- GIVEN TEXT -
Saturday, September 13

Blizzards and swirling emotions

It's not winter. I know. But I'm thinking cold. It's too muggy here today and I'm not enjoying the moist air.

Where is Fall? Where is the cold-enough-you-need-a-sweatshirt weather? The cool, crisp air. I'm already itching to make soups and bread. But it has to be cool enough before I'm turning the oven on. I do NOT need another heat source right now.

We're having a lazy Saturday. Got up early for a soccer game and found out it was cancelled. Thankfully, as the rain was pouring down, running over our gutters and lightening was flashing through our window, the league cancelled. Sad, that my life has come down to being happy when a soccer game is cancelled.

Little things like that are what make my day. I'm not picky. I don't need jewelry, fancy cars, nice things. Do the dishes for me. Pick up when I ask you to. Listen to me. Make my job a little easier. Don't I beat myself up enough without you helping me?

My daughter beats herself up, verbally, all the time. I'm trying to teach her how to be nice to herself. "Give yourself a break," I'll say. It just goes into the air. "But..." You fill in the blank. Whatever she was supposed to do, it should have been done. Doesn't matter if it's no big deal. Doesn't matter if no one was hurt or the world will still keep spinning, it is the end of the world to her. She's 10. How sad is that?

She's always been this way. She was very determined as a baby and toddler and got very frustrated when things didn't happen easily for her. I'm thinking I should have let her struggle a bit more, figure it out for herself, but she was just so pathetic. She's hard on herself and we all have to pay for it.

- EXCERPTED RECORDS -
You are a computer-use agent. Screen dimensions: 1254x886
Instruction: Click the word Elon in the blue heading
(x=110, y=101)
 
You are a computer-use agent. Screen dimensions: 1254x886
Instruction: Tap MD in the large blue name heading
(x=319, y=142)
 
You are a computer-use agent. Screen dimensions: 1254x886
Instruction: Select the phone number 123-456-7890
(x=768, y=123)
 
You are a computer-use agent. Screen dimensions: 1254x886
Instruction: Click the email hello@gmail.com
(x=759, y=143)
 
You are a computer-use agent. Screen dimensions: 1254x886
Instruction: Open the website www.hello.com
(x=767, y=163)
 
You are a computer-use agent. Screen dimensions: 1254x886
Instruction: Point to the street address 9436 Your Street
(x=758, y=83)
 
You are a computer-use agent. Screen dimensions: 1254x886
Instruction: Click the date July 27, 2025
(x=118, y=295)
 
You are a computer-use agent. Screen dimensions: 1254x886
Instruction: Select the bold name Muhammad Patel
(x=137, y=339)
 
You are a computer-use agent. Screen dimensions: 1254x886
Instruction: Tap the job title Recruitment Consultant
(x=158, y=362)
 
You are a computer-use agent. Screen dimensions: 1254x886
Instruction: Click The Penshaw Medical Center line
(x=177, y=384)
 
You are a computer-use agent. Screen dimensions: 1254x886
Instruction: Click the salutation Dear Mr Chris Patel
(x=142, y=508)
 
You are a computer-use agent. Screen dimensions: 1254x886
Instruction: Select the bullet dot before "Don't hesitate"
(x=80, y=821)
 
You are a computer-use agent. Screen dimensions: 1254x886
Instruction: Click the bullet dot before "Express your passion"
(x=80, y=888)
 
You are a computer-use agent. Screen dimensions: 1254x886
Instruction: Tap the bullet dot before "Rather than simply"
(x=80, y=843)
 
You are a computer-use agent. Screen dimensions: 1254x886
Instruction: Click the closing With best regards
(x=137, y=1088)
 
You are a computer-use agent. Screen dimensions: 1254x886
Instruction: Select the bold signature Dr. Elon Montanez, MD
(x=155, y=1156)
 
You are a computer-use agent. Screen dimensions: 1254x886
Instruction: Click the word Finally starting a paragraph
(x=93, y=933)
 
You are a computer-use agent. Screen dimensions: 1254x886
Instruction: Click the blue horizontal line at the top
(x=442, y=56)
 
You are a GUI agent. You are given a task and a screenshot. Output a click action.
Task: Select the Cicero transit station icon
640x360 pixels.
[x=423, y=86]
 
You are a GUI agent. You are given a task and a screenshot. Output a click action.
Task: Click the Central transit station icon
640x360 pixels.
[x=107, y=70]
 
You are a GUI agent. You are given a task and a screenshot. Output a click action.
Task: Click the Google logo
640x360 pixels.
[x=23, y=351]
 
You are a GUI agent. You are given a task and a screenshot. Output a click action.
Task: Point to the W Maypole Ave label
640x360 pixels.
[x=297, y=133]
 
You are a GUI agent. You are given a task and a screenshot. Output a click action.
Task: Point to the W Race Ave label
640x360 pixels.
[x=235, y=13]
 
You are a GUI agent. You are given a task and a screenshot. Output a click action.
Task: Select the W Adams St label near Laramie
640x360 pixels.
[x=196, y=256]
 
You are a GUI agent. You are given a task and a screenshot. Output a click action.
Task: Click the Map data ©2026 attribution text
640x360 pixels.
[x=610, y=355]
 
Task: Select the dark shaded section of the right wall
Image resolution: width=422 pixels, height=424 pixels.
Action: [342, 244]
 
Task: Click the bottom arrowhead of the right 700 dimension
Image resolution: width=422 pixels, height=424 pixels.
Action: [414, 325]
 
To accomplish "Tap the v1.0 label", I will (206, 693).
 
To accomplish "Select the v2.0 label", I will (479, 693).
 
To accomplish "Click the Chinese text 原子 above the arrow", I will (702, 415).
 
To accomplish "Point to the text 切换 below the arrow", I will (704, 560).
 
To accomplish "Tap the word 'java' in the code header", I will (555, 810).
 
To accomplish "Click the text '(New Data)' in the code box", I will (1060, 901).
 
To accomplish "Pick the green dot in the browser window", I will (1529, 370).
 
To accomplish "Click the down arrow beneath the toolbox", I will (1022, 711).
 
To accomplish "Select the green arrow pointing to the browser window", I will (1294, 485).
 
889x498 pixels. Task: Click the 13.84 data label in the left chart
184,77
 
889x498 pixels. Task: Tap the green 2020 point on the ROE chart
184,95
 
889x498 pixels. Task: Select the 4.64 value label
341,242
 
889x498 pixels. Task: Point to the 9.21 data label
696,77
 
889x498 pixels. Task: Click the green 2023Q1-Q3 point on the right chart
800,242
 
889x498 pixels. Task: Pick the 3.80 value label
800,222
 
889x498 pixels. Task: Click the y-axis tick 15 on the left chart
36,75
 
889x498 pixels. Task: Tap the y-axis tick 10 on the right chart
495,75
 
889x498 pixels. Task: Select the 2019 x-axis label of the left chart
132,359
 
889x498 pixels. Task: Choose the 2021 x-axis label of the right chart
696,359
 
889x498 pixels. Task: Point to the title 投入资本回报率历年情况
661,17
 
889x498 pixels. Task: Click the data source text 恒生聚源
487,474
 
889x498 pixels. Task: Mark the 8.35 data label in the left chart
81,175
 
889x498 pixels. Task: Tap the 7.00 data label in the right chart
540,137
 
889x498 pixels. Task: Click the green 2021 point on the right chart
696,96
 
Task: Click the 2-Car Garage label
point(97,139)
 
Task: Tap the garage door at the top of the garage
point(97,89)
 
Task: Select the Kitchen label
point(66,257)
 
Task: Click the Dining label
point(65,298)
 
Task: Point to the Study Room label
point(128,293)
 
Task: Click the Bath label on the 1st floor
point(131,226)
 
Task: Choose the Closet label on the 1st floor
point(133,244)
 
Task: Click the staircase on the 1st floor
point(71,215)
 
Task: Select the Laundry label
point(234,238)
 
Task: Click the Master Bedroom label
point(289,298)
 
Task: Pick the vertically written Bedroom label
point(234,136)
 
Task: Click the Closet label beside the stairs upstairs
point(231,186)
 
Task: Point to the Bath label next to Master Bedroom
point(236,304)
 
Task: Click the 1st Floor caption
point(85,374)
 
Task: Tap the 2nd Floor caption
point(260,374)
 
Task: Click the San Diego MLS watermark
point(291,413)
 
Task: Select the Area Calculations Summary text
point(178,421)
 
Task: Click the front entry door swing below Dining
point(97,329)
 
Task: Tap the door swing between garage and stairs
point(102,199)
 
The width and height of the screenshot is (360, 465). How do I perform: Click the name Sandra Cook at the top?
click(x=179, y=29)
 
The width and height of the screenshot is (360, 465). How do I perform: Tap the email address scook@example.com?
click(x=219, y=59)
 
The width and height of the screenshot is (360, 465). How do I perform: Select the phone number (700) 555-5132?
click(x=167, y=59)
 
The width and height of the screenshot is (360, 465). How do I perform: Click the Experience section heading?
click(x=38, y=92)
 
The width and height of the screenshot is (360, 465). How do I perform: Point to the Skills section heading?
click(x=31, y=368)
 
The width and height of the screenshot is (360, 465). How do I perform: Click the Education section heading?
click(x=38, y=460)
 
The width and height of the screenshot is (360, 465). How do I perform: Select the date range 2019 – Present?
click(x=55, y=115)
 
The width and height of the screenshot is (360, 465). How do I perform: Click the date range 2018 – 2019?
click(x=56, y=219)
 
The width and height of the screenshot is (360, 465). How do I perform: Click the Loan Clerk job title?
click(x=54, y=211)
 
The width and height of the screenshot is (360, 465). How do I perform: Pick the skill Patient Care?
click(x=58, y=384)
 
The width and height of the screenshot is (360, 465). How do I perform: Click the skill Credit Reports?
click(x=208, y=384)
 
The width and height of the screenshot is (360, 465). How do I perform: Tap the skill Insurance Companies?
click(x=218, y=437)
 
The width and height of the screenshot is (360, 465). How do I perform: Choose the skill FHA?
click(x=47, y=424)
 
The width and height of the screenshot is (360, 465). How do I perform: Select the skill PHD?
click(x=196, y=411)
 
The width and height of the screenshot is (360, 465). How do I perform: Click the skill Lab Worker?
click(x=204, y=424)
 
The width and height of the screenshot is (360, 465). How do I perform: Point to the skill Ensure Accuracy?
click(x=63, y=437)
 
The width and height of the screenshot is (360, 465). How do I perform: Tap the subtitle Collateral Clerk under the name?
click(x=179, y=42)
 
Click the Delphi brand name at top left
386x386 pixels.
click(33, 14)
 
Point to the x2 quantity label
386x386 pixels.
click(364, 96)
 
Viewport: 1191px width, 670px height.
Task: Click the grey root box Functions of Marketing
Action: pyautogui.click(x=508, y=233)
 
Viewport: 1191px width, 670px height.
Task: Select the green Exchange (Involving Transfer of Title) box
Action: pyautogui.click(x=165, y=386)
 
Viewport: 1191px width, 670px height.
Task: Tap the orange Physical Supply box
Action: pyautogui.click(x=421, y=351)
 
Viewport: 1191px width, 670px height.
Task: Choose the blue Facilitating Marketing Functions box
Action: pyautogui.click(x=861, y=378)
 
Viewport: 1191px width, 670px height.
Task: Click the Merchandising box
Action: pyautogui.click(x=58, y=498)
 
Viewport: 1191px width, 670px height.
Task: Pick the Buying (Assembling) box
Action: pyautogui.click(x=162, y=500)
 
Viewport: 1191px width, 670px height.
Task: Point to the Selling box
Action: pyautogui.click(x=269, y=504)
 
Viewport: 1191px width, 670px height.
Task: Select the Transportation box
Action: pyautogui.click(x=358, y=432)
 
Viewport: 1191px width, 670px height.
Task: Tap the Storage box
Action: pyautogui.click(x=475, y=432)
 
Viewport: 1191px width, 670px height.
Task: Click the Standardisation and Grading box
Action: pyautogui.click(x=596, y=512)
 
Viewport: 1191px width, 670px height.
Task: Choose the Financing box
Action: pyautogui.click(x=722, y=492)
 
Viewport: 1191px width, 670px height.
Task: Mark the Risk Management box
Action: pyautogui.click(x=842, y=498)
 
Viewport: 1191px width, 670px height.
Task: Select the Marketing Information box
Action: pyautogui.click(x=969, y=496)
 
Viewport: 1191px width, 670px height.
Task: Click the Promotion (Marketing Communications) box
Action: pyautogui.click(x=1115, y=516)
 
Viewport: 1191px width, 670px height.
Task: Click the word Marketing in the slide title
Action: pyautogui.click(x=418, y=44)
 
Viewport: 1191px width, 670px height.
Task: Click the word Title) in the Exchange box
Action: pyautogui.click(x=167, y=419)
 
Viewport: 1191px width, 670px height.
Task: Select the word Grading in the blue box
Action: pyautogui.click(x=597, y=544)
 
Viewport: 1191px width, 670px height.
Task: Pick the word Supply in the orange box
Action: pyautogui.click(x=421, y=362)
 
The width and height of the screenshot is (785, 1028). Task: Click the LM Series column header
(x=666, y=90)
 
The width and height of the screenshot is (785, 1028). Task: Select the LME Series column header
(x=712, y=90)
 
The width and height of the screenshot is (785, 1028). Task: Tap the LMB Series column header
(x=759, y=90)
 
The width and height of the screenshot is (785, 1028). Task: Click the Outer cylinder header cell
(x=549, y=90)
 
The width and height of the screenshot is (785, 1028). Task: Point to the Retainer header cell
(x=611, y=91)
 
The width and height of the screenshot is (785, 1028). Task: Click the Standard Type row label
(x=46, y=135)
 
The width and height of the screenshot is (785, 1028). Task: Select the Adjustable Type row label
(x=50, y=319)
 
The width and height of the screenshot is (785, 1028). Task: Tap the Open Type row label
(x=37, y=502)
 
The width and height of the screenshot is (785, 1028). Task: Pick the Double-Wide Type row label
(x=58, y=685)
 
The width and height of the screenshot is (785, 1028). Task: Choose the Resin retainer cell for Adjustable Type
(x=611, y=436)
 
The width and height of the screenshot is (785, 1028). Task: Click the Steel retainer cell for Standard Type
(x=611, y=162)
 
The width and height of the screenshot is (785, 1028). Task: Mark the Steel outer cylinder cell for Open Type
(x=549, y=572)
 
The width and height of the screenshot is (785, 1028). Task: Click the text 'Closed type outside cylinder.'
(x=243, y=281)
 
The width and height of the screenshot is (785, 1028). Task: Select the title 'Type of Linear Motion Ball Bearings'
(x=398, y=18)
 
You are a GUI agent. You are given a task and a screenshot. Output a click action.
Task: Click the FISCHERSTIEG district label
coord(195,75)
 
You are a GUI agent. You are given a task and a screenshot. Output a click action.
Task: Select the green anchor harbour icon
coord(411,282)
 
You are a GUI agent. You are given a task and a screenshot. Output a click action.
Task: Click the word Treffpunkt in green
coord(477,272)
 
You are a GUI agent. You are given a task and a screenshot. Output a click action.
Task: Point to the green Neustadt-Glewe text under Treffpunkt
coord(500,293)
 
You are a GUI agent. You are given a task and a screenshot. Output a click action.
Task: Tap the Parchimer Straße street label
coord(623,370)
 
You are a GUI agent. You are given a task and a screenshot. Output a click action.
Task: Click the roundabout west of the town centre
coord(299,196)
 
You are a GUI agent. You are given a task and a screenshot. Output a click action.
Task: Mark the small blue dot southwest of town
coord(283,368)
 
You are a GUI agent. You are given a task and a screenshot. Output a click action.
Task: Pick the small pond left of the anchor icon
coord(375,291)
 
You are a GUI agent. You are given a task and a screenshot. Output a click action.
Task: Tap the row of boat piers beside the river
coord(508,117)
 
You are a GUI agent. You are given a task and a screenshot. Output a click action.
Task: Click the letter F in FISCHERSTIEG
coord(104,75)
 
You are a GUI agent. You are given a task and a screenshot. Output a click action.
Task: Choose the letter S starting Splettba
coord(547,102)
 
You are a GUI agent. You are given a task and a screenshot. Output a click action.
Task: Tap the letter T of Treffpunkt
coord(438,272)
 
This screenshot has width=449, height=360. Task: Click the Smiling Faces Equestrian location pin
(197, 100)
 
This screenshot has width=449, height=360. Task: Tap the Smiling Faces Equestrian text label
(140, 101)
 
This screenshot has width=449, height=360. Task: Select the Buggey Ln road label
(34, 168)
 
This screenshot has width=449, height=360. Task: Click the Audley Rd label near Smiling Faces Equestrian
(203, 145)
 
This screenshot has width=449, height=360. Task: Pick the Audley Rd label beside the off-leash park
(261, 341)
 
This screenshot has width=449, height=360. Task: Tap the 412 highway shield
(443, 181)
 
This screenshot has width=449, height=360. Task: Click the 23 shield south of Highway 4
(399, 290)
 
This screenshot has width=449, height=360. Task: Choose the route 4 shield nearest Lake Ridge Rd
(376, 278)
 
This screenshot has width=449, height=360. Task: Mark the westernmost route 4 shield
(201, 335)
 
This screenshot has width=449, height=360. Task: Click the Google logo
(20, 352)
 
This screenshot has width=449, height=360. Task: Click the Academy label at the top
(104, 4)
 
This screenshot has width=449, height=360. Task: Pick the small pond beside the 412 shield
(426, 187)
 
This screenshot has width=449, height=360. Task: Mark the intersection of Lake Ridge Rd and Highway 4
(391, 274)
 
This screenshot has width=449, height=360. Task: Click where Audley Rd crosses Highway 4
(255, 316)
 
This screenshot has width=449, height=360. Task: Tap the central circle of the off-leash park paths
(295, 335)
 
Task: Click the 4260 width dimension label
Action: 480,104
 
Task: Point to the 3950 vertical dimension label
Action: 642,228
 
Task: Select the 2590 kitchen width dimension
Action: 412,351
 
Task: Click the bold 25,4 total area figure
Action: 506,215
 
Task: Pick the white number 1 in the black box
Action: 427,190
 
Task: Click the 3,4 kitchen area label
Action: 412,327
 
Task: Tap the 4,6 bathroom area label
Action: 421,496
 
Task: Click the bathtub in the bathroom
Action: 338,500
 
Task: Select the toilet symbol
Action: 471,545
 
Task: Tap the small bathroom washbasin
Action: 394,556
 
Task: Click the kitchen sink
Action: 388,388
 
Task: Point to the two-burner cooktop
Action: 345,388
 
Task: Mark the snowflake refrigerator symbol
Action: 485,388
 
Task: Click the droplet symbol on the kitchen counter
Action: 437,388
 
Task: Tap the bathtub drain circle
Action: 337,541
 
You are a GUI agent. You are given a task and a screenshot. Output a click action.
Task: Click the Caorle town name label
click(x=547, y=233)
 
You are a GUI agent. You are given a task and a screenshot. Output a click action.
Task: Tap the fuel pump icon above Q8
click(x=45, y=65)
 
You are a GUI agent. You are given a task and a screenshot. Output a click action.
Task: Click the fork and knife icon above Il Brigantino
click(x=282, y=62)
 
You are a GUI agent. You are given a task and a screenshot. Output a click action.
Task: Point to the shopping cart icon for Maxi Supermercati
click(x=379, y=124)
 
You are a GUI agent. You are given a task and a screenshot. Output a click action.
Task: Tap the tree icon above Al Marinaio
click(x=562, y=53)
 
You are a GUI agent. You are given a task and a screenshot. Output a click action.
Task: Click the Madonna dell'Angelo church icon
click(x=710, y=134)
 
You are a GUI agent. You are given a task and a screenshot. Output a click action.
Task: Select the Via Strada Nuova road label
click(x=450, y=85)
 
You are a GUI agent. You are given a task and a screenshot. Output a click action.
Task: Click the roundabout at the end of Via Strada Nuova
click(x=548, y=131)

- WHAT NEEDS TO BE DONE -
Return, word for word, the part of the blog post above that opens with the words containing "We're having a" and closes with "game is cancelled.".

- THE REPLY -
We're having a lazy Saturday. Got up early for a soccer game and found out it was cancelled. Thankfully, as the rain was pouring down, running over our gutters and lightening was flashing through our window, the league cancelled. Sad, that my life has come down to being happy when a soccer game is cancelled.